Requirement » Gather each line of the rows below that contains the word "should", and treat uppercase and lowercase letters as different.

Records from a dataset

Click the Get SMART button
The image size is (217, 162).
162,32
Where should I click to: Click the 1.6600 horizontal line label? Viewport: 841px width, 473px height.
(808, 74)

--

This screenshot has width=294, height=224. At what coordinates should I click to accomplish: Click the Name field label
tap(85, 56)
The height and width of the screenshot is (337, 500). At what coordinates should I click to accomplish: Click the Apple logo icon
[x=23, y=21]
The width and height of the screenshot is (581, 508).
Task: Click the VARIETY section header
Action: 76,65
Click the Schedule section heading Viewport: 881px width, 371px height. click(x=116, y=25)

Reply »
Where should I click to: Click the 1.6600 horizontal line label? Viewport: 841px width, 473px height.
This screenshot has width=294, height=224. At what coordinates should I click to accomplish: Click the Name field label
The height and width of the screenshot is (337, 500). At what coordinates should I click to accomplish: Click the Apple logo icon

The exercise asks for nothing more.